Mit Recht wurde im September diesen Jahres in Johannesburg (vgl. S.114) erneut angeprangert, dass die Landwirtschafts-und Handelspolitik des reichen Nordens den armen Ländern mehr Chancen auf Einkommenserzielung nehmen als die gesamten Entwicklungshilfeleistungen ihnen geben. Mit der Beschränkung der Zuwanderung verhält es sich möglicherweise ähnlich. Der amerikanische Ökonom Dani Rodrik meint, dass schon eine leichte Liberalisierung der Migrationspolitik mehr Ertrag für die Dritte Welt erbringen könnte als die gesamte Entwicklungshilfe.

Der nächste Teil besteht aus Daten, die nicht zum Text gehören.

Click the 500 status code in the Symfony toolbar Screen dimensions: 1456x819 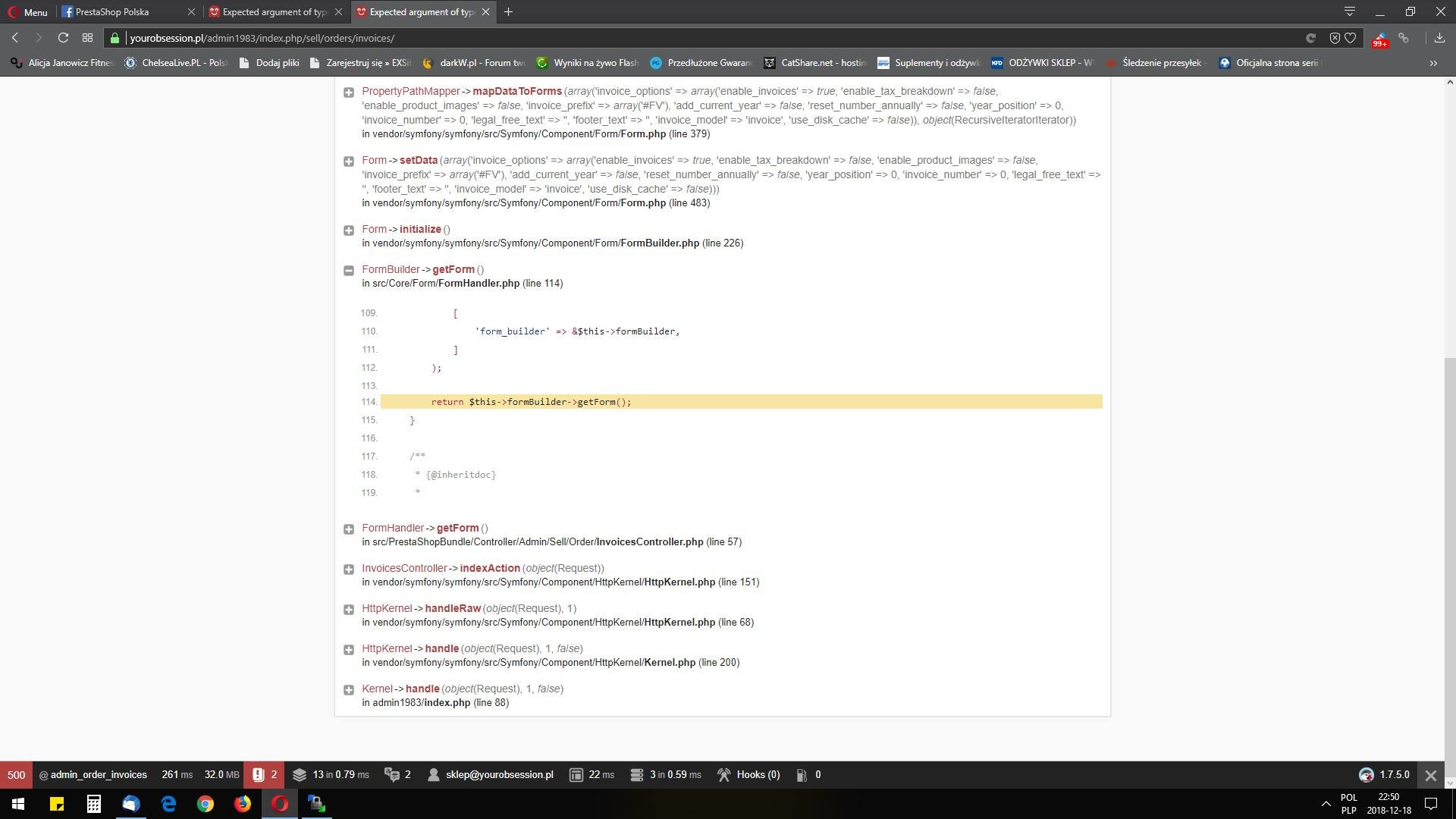16,775
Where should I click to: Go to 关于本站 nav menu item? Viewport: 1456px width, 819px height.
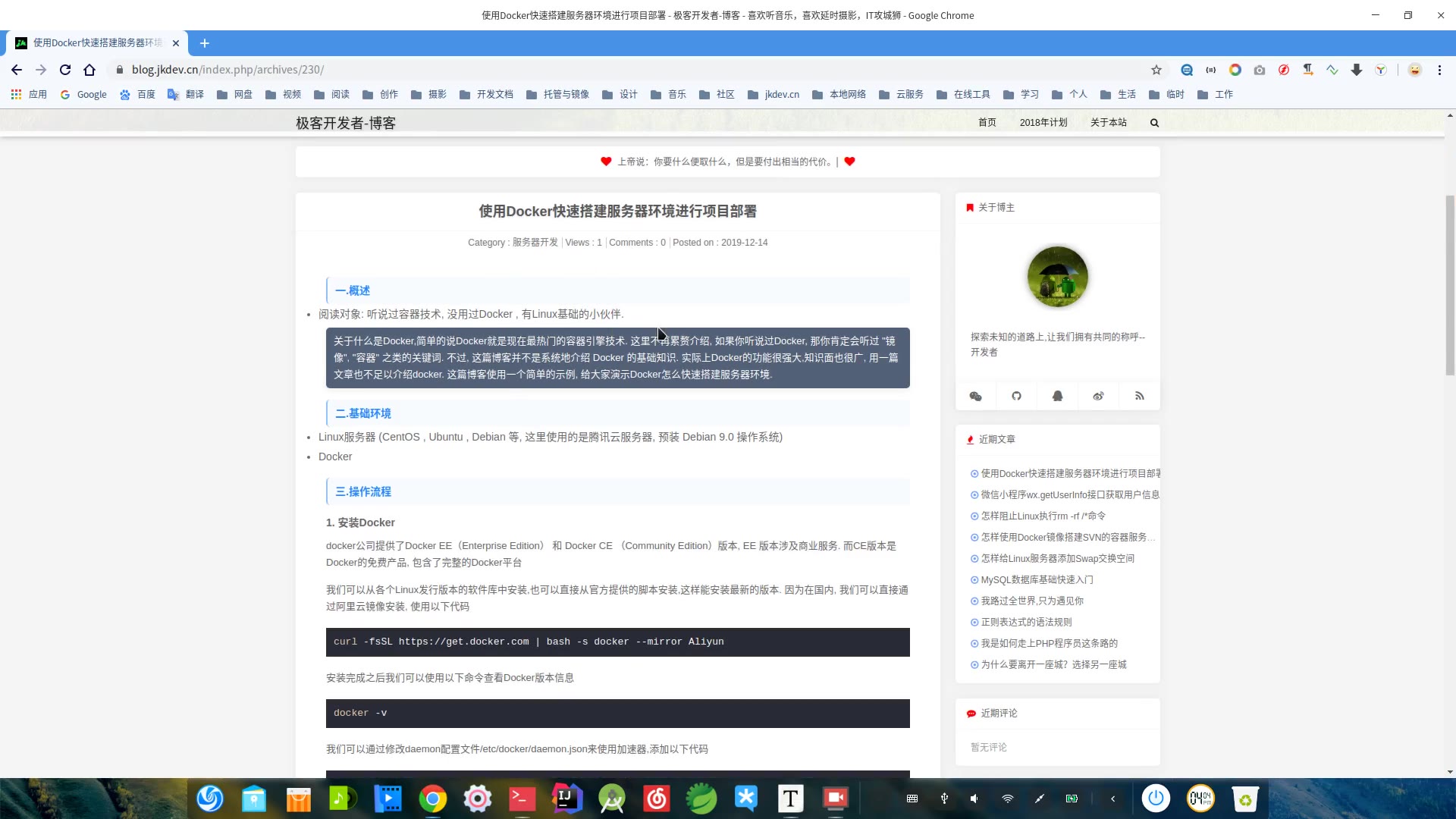[1108, 123]
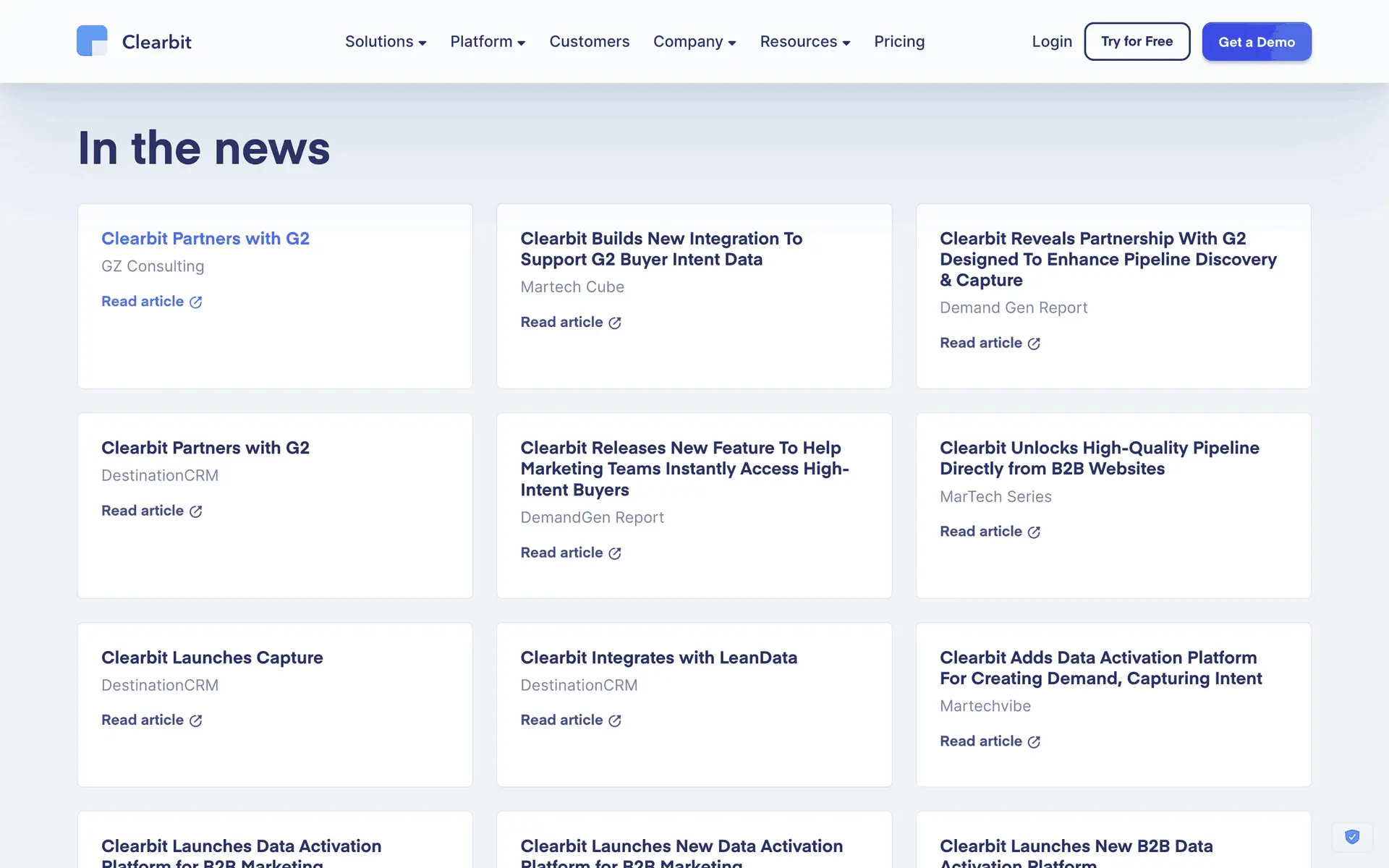The image size is (1389, 868).
Task: Click the Login link
Action: tap(1051, 42)
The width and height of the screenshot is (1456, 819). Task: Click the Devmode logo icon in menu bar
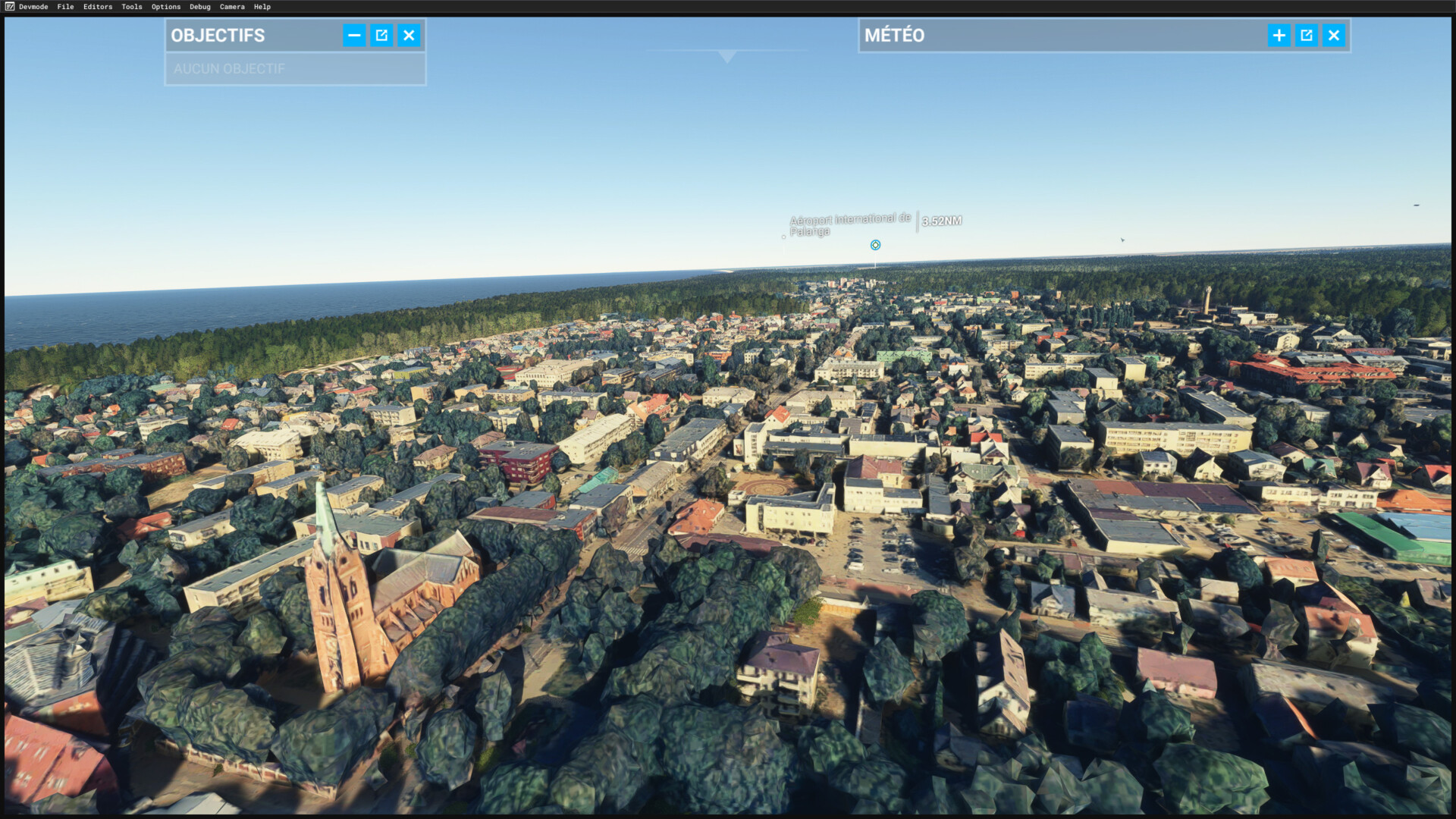9,7
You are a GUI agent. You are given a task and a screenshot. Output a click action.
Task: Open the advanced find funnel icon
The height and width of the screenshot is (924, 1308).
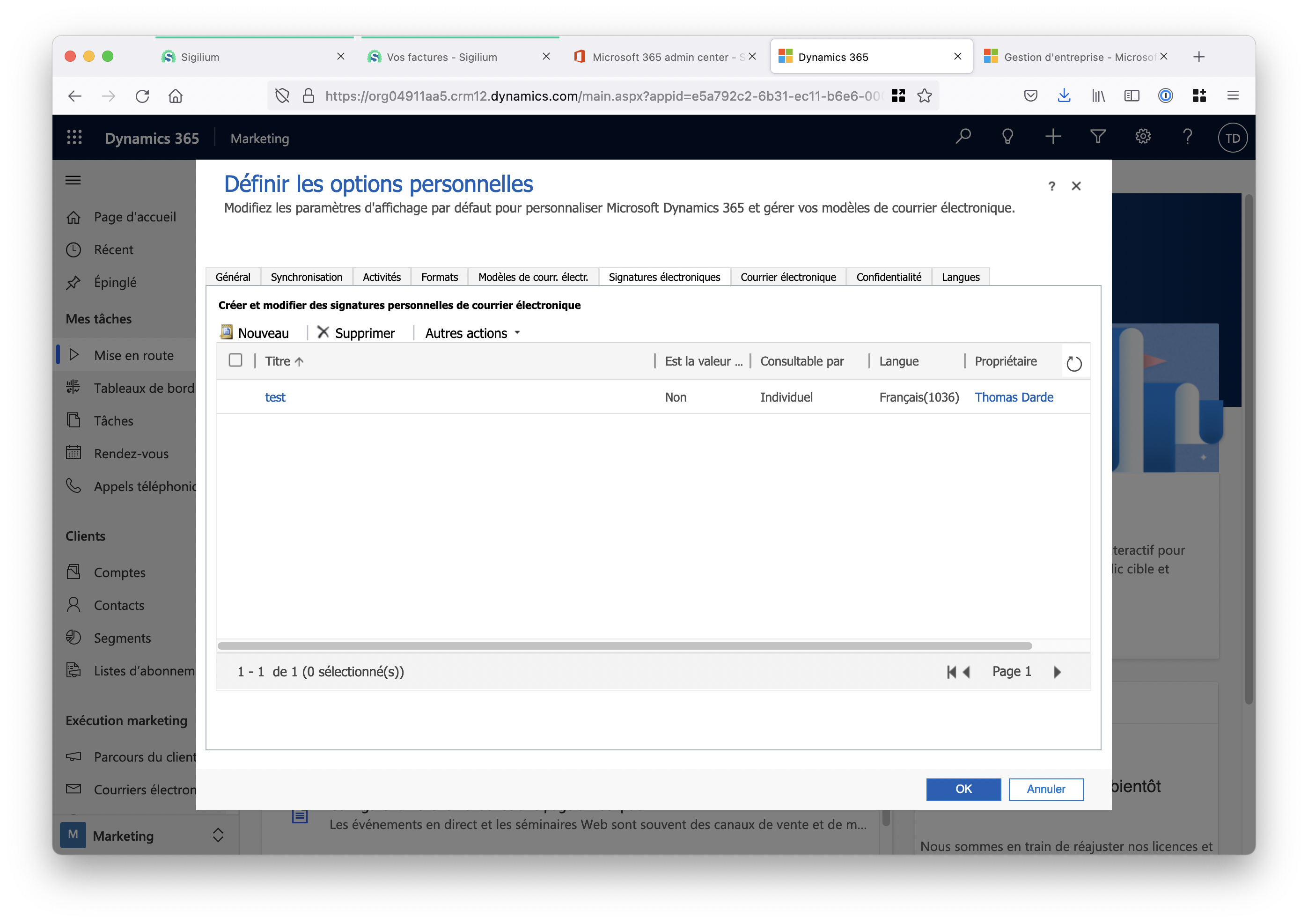1098,137
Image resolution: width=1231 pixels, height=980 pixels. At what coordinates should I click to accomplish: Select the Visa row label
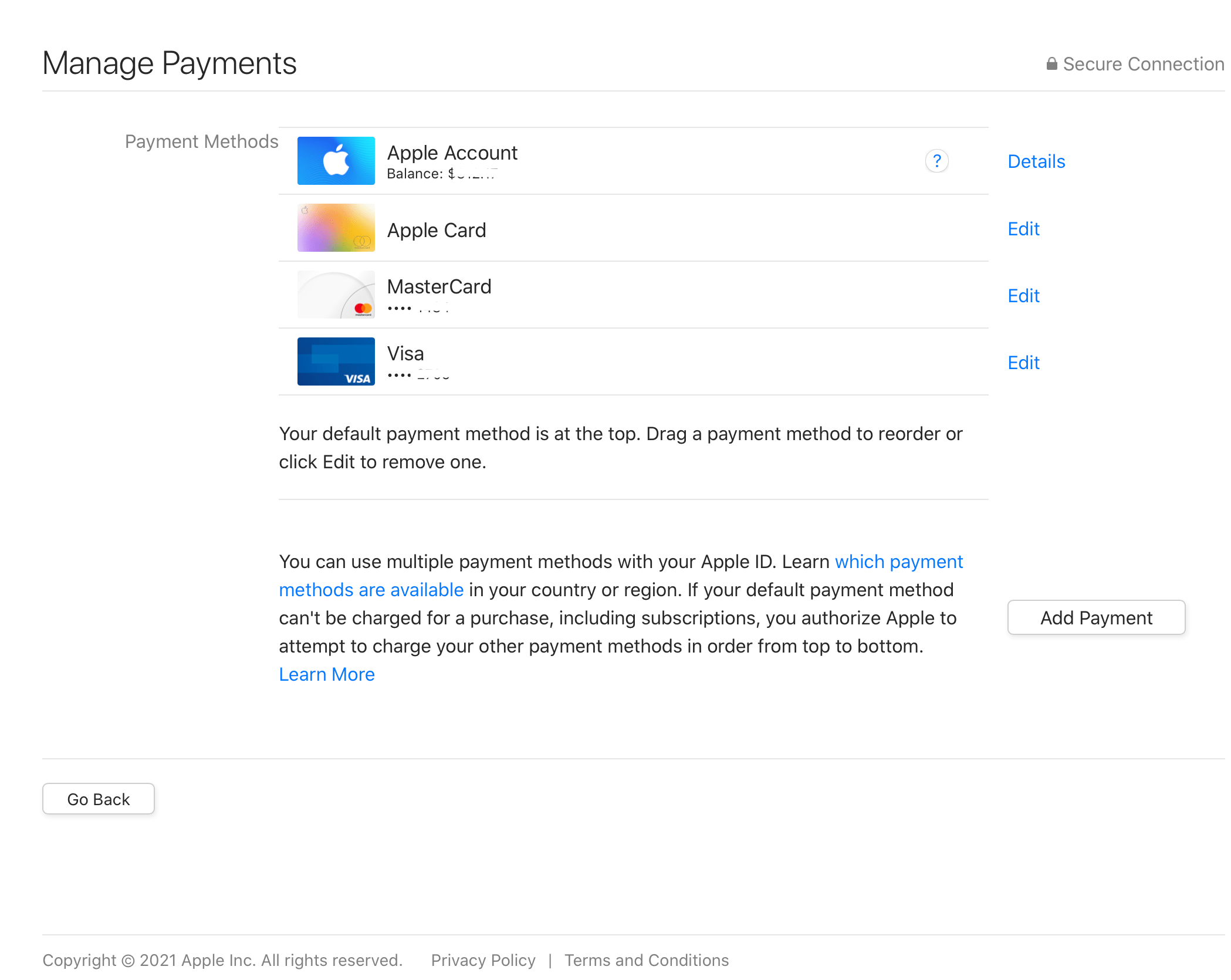pyautogui.click(x=405, y=353)
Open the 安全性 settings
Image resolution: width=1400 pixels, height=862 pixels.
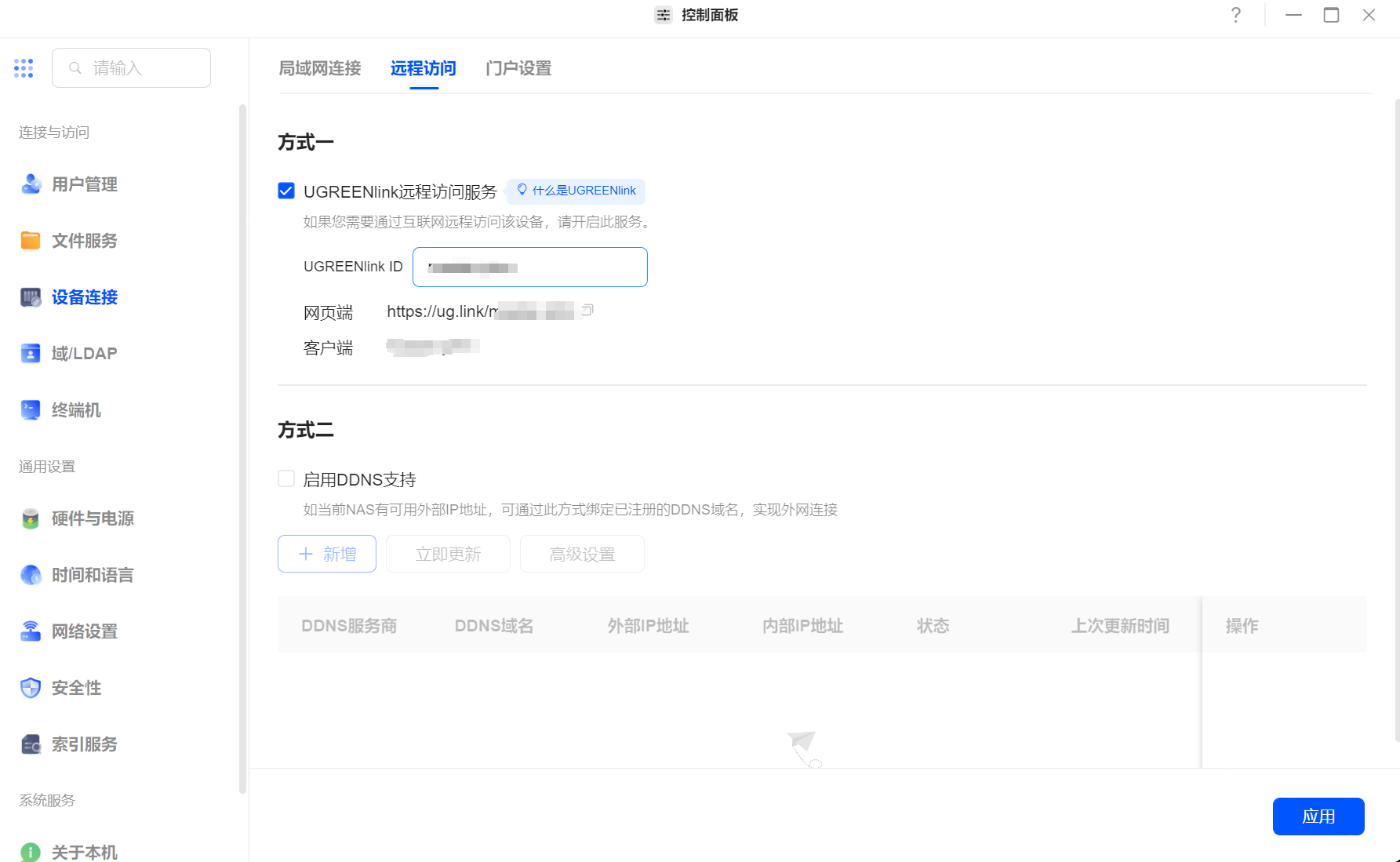click(75, 688)
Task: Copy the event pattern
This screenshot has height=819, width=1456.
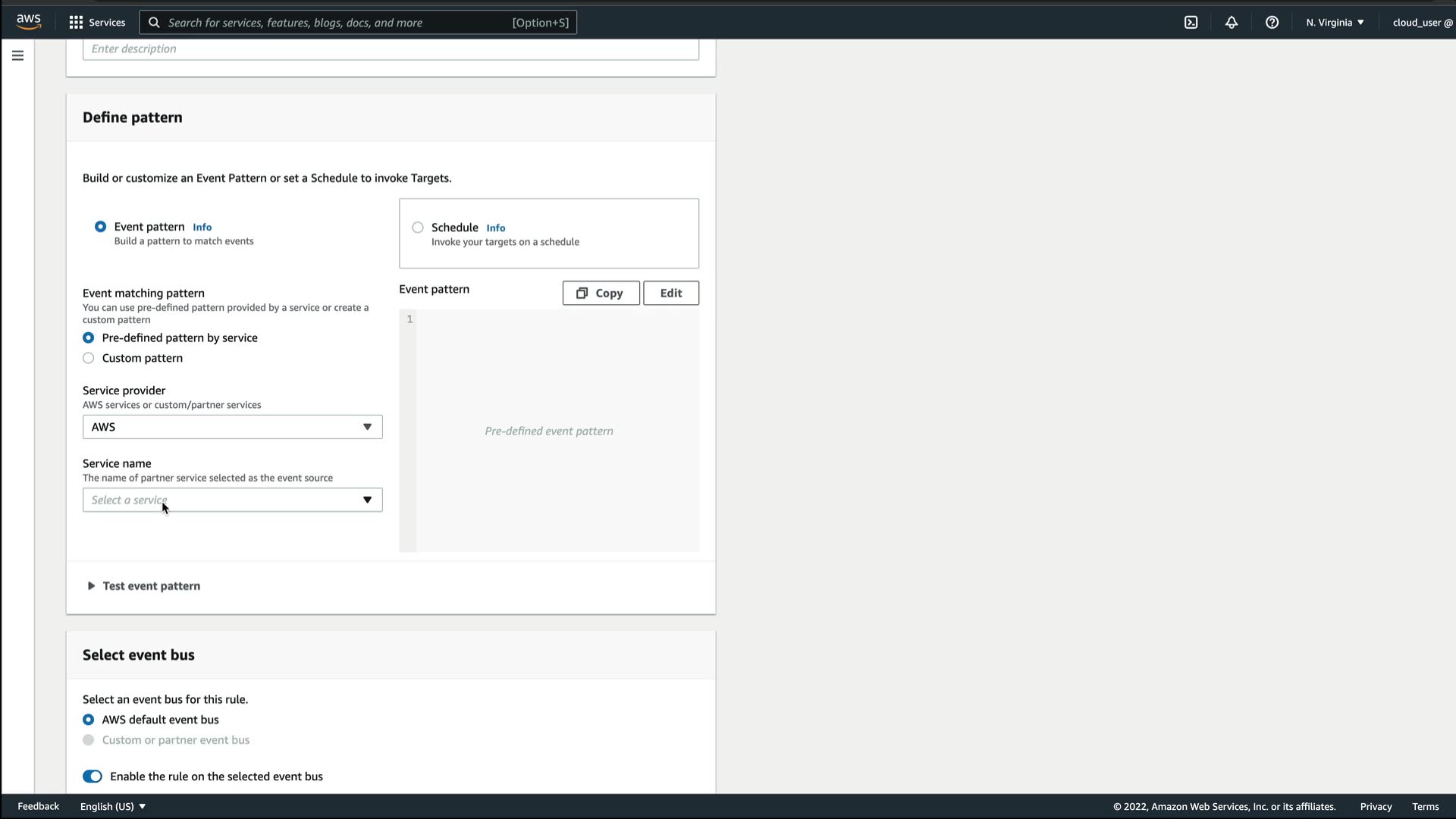Action: point(601,293)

Bei den Diskussionen um eine Welthandelsordnung haben die Entwicklungsländer und -politiker ihren Hut in den Ring geworfen. Sie sollten es auch in der Migrationsdebatte tun und sich nicht davon schrecken lassen, dass die klassische Entwicklungshilfe dadurch möglicherweise weiter in den Hintergrund tritt. Der Brite Nigel Harris liegt nicht so falsch, wenn er Migrationseinkommen und Entwicklungshilfe vergleichend so gewichtet: " ... machen wir uns nichts vor: Hilfe wird niemals an das heranreichen, was heute oder in Zukunft durch Migration erwirtschaftet wird. Und sie ist auch nicht von Haus aus überlegen: Als jemand, der einen großen Teil seines Lebens in der Entwicklungshilfe gearbeitet hat, bin ich zu der Überzeugung gelangt, dass sie sowohl Geber als auch Empfänger korrumpiert. Es ist viel besser, wenn Menschen aus Entwicklungsländern die Chance erhalten, in entwickelten Staaten zu arbeiten."
Migration hat in der Menschheitsgeschichte eigentlich immer mit Entwicklung zu tun gehabt. Aus-und Einwanderung wurden im 19. Jahrhundert und in den ersten Jahrzehnten des 20. Jahrhunderts sowohl in den Herkunfts-als auch in den Zielländern als entwicklungsfördernd angesehen. Erst in den vergangenen Jahrzehnten haben Menschen und Politiker in den reichen Ländern begonnen, Zuwanderung aus ärmeren Regionen als Bürde oder Schreckensvision zu definieren, die es abzuwehren gilt.
Migranten haben zu allen Zeiten ihre eigenen Bewertungskriterien für die Attraktivität der Zielländer entwickelt. Und bei den derzeit so begehrten hoch Qualifizierten schneidet Deutschland nicht besonders gut ab: Inder oder auch Weißrussen haben in der Green-Card-Diskussion sehr detailliert erläutert, warum es für sie nicht attraktiv ist, in Deutschland zu arbeiten. Das war hierzulande sicher für manchen selbstgefälligen Ureinwohner schwer zu verkraften. Doch auch hier enthüllt der Blick von außen sehr viel Wahrheit über unser derzeit wenig reformfreudiges Land. Come on, Germany. Get real.